▶ **Фрагмент страницы**:
((
И колоссальная кропотливая работа над установлением биб­лейской хронологии формально имела право совершаться, если бы ученый решил придерживаться крайнего эмпиризма.

Как раз эта вековая работа сейчас достигла апогея.

Однако, для всякого вдумчивого научного исследователя, до­статочно широко образованного, было ясно, что подготовляется переворот, который сделает эту работу ненужной и покажет ее ошибочность.

В науке, на каждом шагу мы видим такую напрасную работу, особенно в областях, близких с философией и теологией, часто ее вызывающих.

71. В понимании времени к этому году был совершен круп­ный шаг выявлением длительного процесса геологического вре­мени и необратимого его характера.

Но это выявление не достигло ясности и терялось в искус­ственной обстановке иудейско-христианской хронологии.

Понимание геологического процесса как изменения во време­ни медленно выявлялось в научном сознании с XVI столетия. Во второй половине XVII в. нашелся человек, который сумел охватить его чрезвычайно глубоко. Датский ученый, анатом и геолог Нилос сын Стена, называвший по-латыни себя «N. Stenonis», – Стенон опубликовал в 1669 г. «Prodromus», в котором в ясной и глубокой форме изложил в виде предварительной рабо­ты основные принципы геологии и понятие действительного мед­ленного изменения окружающей нас земной среды с ходом вре­мени. За «Prodromus» должно было следовать большое сочине­ние, над которым он работал; он его не издал. Он умер в 1679 г. католическим епископом в Германии, отдавая науке досуг и по­ставив ее в жизни на второе место, а главные силы направив на борьбу с протестантством (от которого он отошел) и свободо­мыслящей философией, помощи страданиям и нищете, аскетической жизни созерцания и религиозного углубления. Его сочине­ние было забыто и вновь открыто в XIX в. В 1715 г. едва ли его многие знали.

Выявлявшаяся и в работе Стенона – необратимость геологи­ческого процесса – изменение ландшафта, поверхности земной с ходом времени – разрешалось в согласии с христианской теоогией, так как, с точки зрения господствующих религиозных взглядов, предвиделся необратимый процесс: конец Мира, лежав­ший в пределах исторического времени.
))
▶ **Задания для выполнения**:
#1 Скопируйте из фрагмента отрезок от слов «В науке, на» до слов «необратимого его характера.» включительно.
#2 Объясните по фрагменту, почему необратимость геологического процесса в работе Стенона разрешалась в согласии с христианской теологией.
#3 Ответьте по фрагменту «да» или «нет» на каждое утверждение и подкрепите ответ точной цитатой: (a) Стенон опубликовал «Prodromus» в 1669 году; (b) большое сочинение, которое должно было следовать за «Prodromus», Стенон издал; (c) Стенон умер протестантским епископом.
Следующие строки — самостоятельный материал, не связанный с фрагментом.

▶ **Раздел данных**:
((
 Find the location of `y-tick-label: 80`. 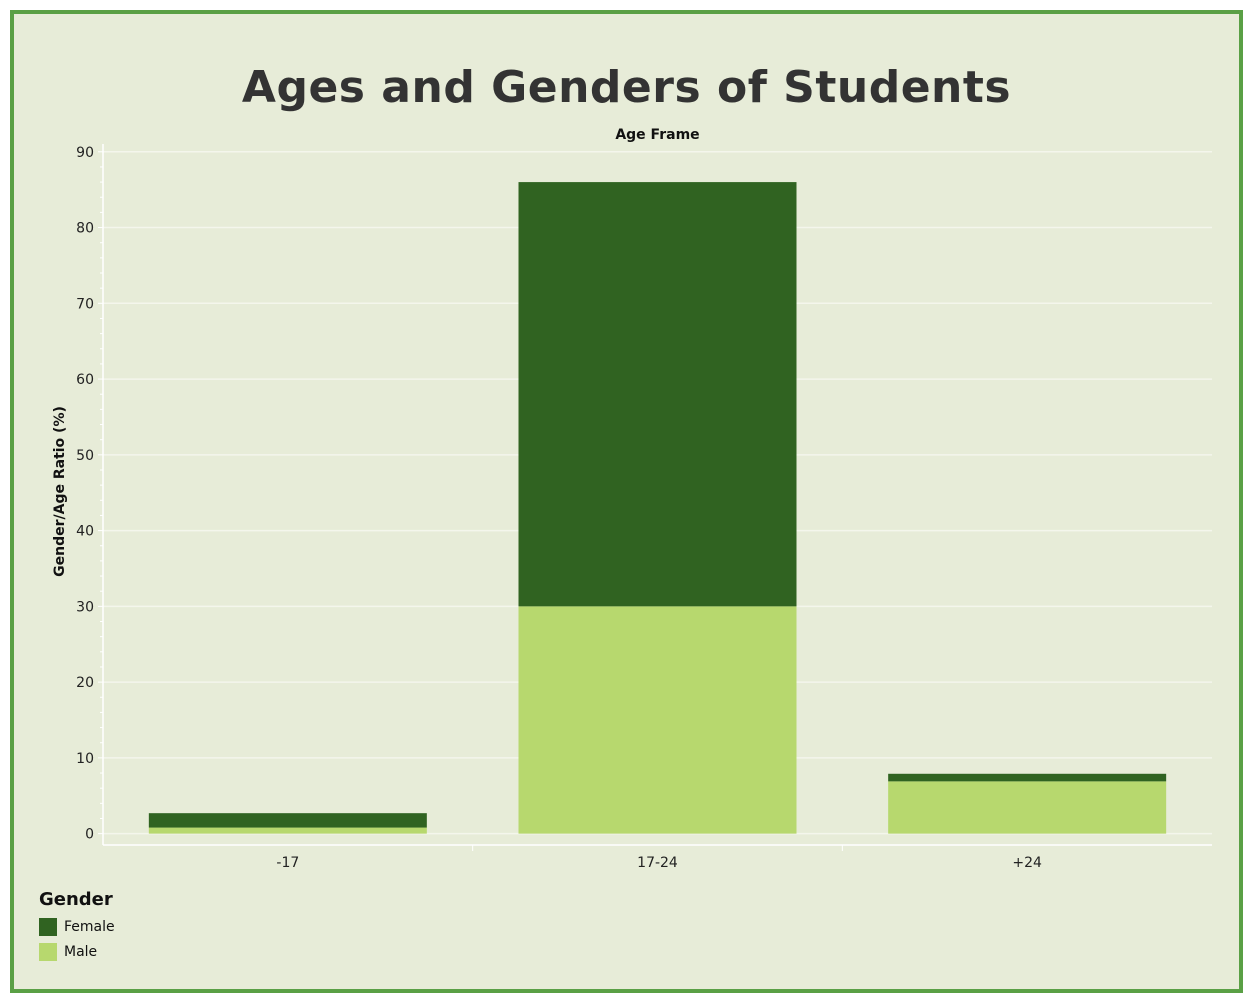

y-tick-label: 80 is located at coordinates (85, 229).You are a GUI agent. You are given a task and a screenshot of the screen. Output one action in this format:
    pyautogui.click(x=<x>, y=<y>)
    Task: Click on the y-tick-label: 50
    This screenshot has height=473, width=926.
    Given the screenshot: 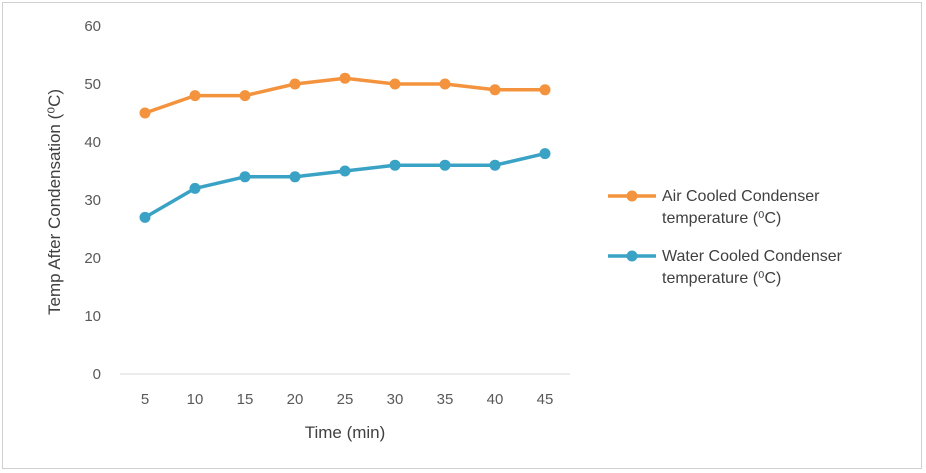 What is the action you would take?
    pyautogui.click(x=92, y=84)
     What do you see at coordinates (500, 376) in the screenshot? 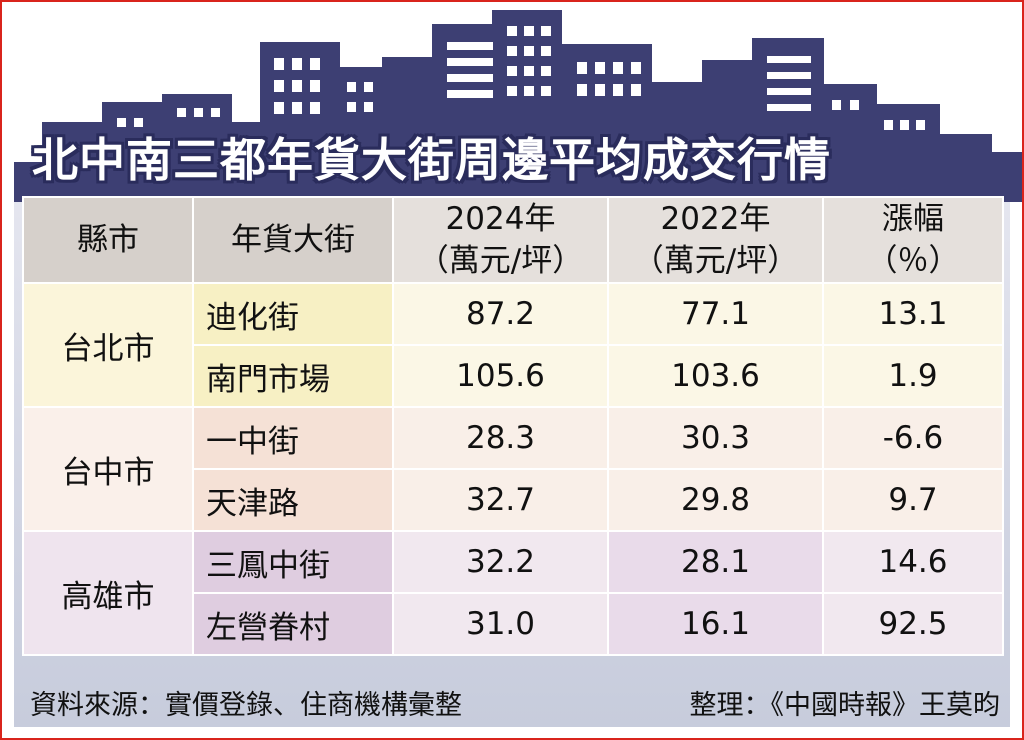
I see `value-2024: 105.6` at bounding box center [500, 376].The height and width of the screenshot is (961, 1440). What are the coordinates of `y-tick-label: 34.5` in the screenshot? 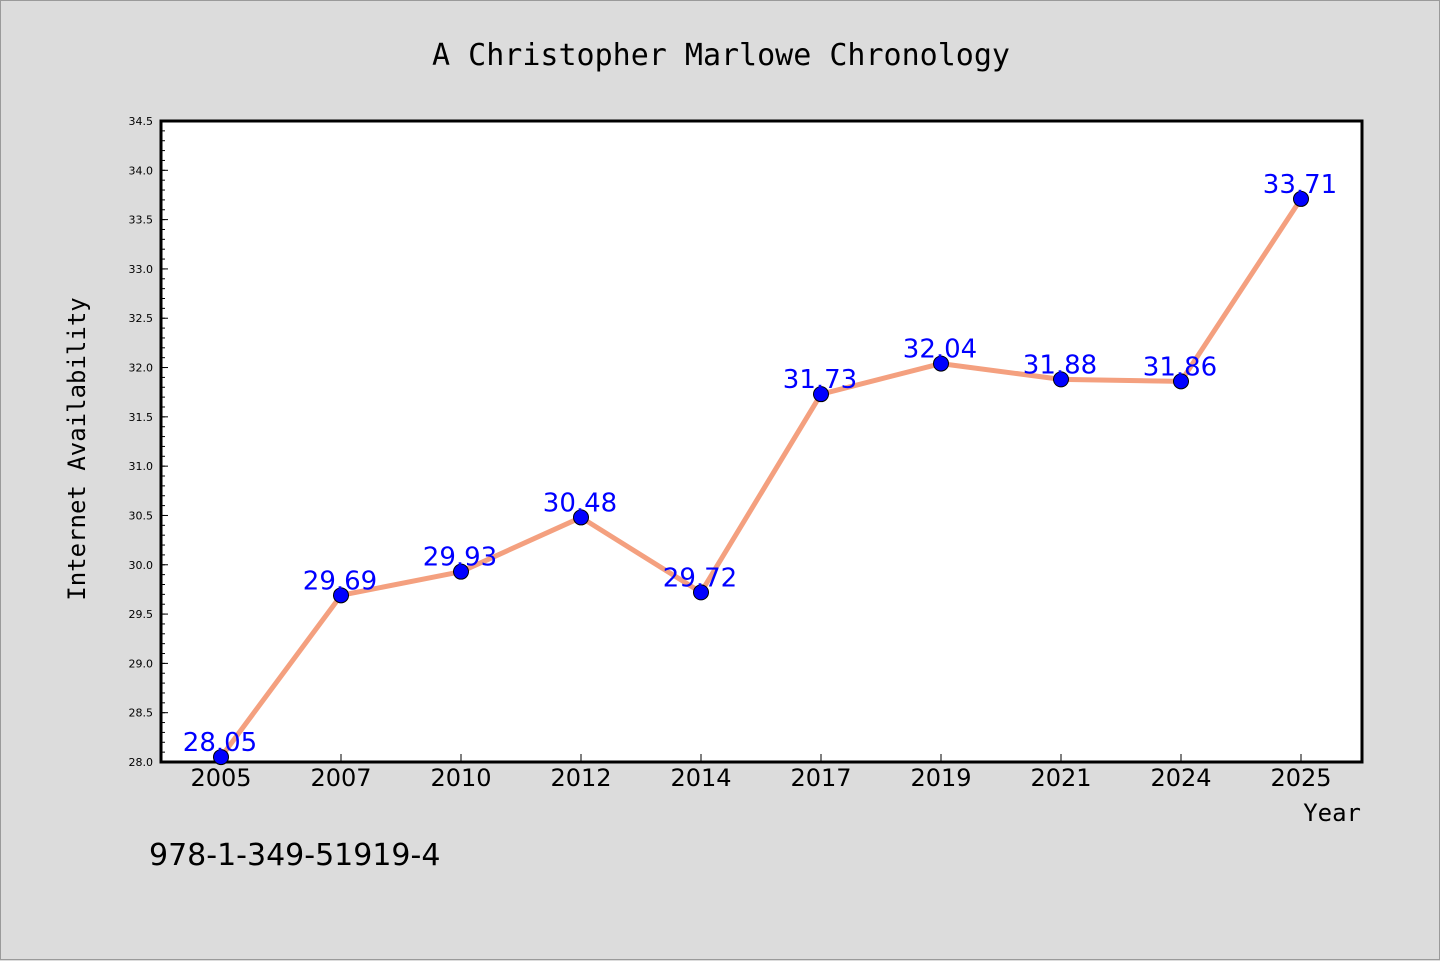 It's located at (142, 122). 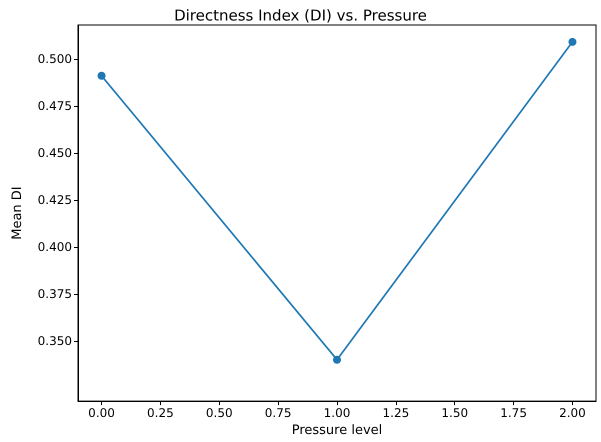 I want to click on y-tick-label: 0.425, so click(x=55, y=200).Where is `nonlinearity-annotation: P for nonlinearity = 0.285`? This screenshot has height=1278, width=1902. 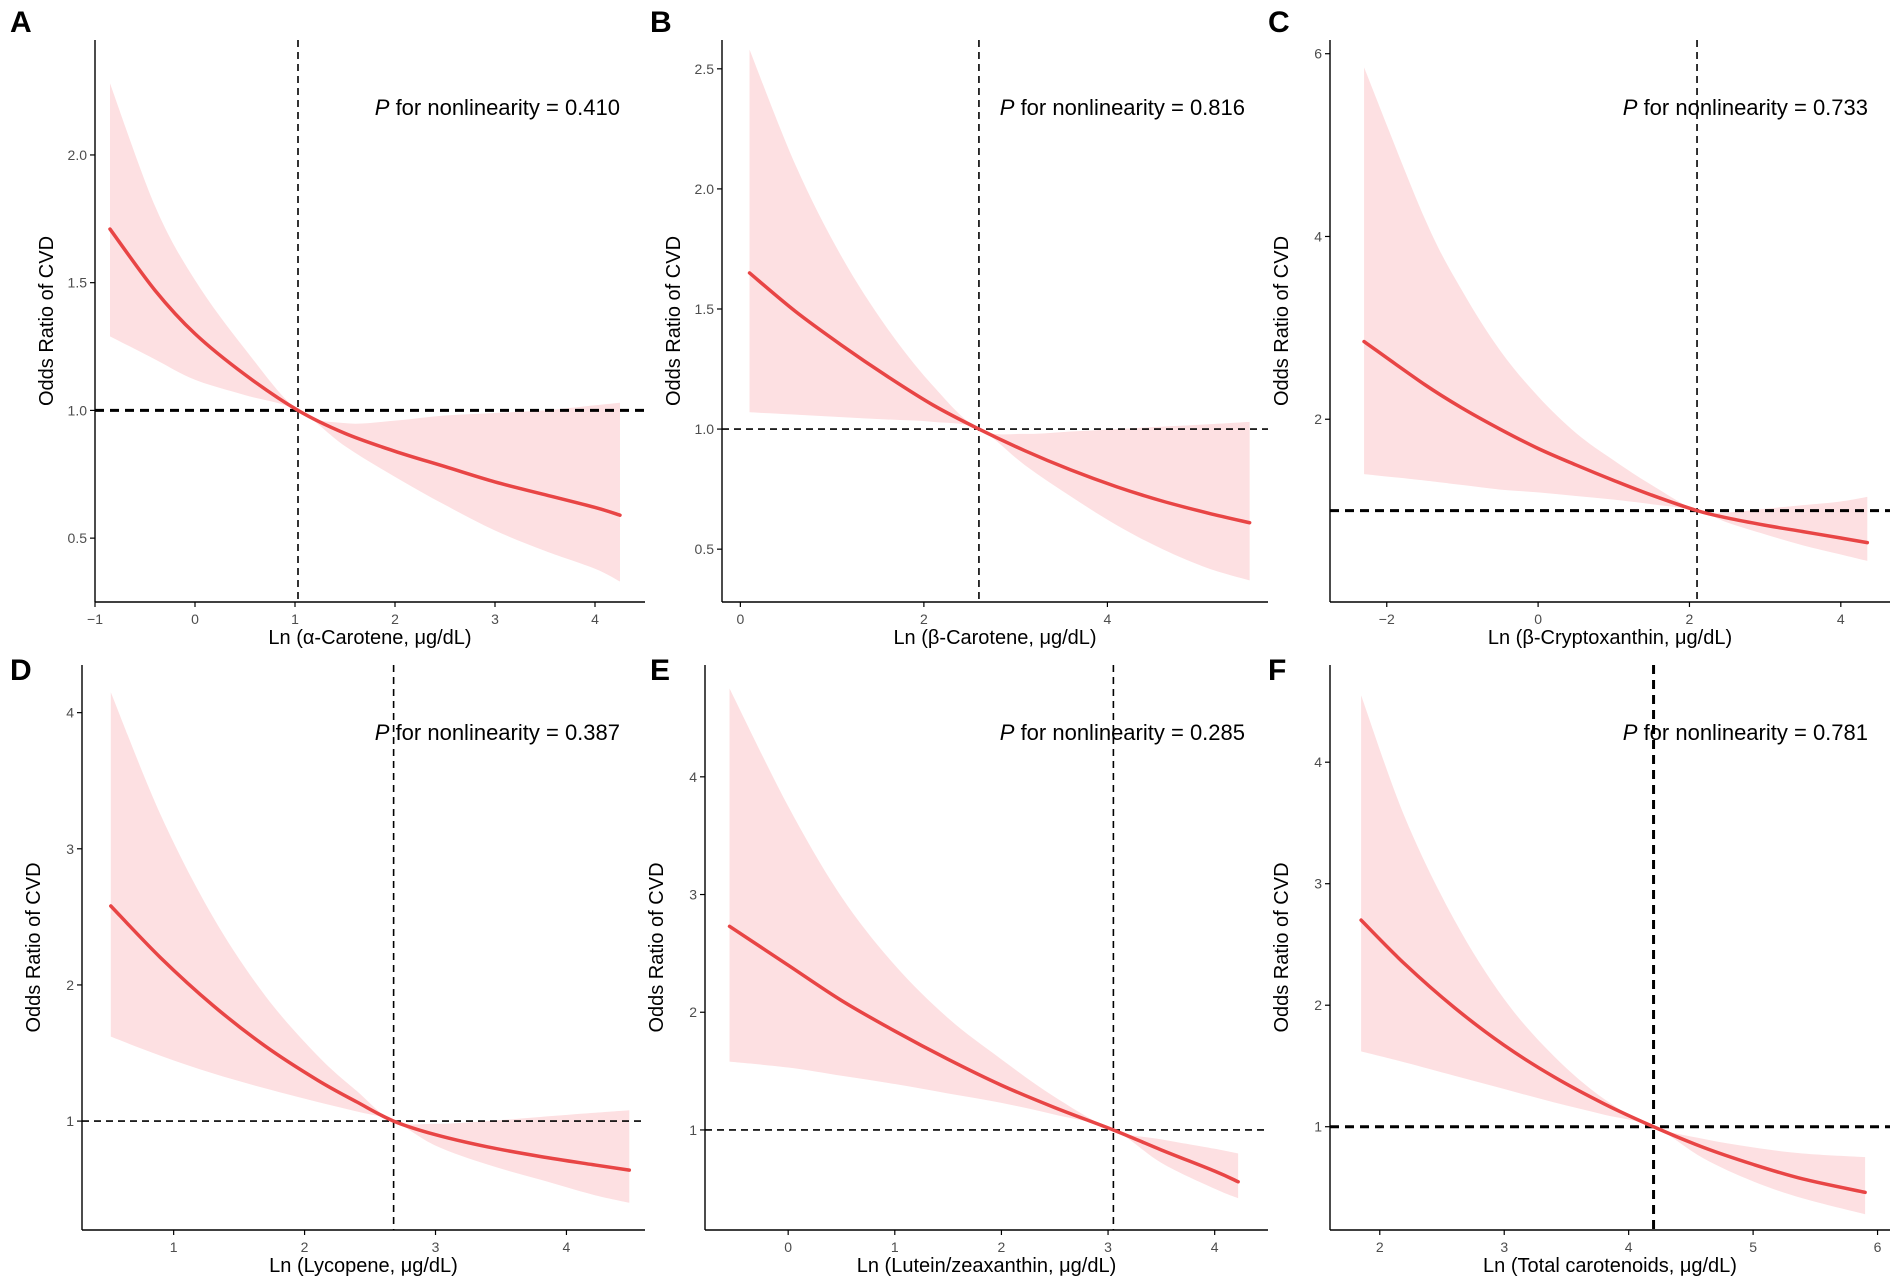 nonlinearity-annotation: P for nonlinearity = 0.285 is located at coordinates (1122, 732).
))
▶ **Список решений**:
#1
В науке, на каждом шагу мы видим такую напрасную работу, особенно в областях, близких с философией и теологией, часто ее вызывающих.

71. В понимании времени к этому году был совершен круп­ный шаг выявлением длительного процесса геологического вре­мени и необратимого его характера.

#2 С точки зрения господствовавших религиозных взглядов предвиделся необратимый процесс. Это конец Мира, лежавший в пределах исторического времени.

#3
(a) Да: «опубликовал в 1669 г. «Prodromus»».
(b) Нет: «он его не издал».
(c) Нет: «Он умер в 1679 г. католическим епископом в Германии».